■ **Text to read**

Feature/support helm in release manager #916

clemensutschig · 2022-07-01T13:49:29Z

first cut of HELM support, which also once and for all eliviates the DeploymentConfig limitations

This is still dirty! - helm variables from component pipeline are NOT in the RM

michaelsauter · 2022-07-19T13:42:22Z

Alright ... I have silently watched this for a while ... first of, kudos to the nice work!

I thought about the Helm integration on a more general note, and I'm going to throw a bit of a curve ball to you ;)

My basic question is: do you even want to make the Helm integration work like the Tailor integration?

The Tailor integration is very "Deployment(Config) centric", because:

that's what the first version of the shared lib did
operators were not a thing
it allowed easy implementation of some sanity checks and extraction of pod data to render the GxP docs

However, I think long-term you want to be in a place where you can basically deploy any Helm chart. This means that you do not know which resources are your deployment units (think CRDs from operators, like, for example, a "Cluster" resource for a Postgres cluster). So I am wondering if it wouldn't be nice to have the Helm "branch" somewhat separated from the Tailor part. In the Helm "branch", I would question which checks are really needed (e.g. the checks that Deployments are controlled by the release manager are probably not needed at all because the Helm chart cannot be exported from the DEV namespace, so by definition all things are version controlled). Or, is it really needed to collect pod data like IP addresses to put them into the GxP templates when IP addresses may change anyway? Maybe we can use other evidence instead which is better suited and easier to get?

So - just some food for thought. I am aware this would probably blow up the scope of this PR - but it may also make a few things easier that were difficult because of the current constraints?

serverhorror · 2022-07-19T17:32:15Z

I'll add another convenience method to be able to import external images.

Since we still require images to be owned by the OpenShift registry that should be quite helpful anytime people use a chart from the interwebs.

serverhorror · 2022-07-19T17:32:44Z

And, finally!, the tests pass again. Yay, I guess!

clemensutschig

@serverhorror - see the comments

src/org/ods/component/RolloutOpenShiftDeploymentStage.groovy

src/org/ods/component/CopyImageOptions.groovy

src/org/ods/component/CopyImageStage.groovy

docs/modules/jenkins-shared-library/partials/odsComponentStageCopyImage.adoc

clemensutschig

Martin - one big thing is the tests... we should write a bunch of tests all around this?

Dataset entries
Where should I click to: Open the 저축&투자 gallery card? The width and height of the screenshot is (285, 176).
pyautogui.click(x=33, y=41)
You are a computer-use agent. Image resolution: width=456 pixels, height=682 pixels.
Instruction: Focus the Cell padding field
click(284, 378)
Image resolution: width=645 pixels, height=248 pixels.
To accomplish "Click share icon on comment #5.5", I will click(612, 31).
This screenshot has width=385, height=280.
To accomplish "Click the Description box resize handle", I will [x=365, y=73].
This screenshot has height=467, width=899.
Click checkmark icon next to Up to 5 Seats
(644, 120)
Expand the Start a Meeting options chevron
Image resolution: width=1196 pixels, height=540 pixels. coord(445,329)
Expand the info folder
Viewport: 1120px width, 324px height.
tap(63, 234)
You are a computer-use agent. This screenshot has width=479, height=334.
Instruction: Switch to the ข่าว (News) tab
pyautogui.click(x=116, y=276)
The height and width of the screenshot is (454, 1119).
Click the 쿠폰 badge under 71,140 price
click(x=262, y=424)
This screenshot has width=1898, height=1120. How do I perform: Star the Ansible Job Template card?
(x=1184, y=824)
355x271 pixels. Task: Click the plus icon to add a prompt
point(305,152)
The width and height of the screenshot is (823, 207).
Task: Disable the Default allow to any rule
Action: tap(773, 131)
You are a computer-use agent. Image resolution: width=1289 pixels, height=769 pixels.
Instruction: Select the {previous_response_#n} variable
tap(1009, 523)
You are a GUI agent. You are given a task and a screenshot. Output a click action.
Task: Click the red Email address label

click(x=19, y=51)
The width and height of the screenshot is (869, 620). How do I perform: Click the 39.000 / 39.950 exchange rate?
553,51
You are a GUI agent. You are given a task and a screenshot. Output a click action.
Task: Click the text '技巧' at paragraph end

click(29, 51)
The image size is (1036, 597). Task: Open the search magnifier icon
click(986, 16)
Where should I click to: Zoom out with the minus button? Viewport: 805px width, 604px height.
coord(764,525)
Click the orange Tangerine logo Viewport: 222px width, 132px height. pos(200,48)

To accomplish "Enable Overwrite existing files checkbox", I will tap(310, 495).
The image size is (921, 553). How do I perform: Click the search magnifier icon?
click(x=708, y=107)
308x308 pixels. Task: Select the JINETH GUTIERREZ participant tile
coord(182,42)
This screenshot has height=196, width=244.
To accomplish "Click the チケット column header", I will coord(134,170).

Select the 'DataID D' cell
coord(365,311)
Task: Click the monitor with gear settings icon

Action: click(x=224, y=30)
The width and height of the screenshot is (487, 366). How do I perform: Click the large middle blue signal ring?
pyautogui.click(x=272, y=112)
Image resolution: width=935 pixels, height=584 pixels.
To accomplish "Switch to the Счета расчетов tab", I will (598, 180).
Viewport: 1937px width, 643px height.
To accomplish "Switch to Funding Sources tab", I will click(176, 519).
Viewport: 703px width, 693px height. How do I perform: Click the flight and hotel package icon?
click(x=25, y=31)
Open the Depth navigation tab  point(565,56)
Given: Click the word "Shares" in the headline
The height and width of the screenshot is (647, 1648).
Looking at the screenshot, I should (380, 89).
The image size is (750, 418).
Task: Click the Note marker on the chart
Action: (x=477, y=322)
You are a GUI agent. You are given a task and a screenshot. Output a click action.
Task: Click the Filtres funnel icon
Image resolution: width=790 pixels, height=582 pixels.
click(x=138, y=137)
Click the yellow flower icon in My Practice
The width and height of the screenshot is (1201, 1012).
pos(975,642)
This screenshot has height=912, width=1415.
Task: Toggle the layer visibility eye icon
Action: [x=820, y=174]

■ **What is being asked**
In the pull request thread, what kind of resource is given as an example of a CRD from an operator?

■ **Output for this exercise**
A "Cluster" resource for a Postgres cluster.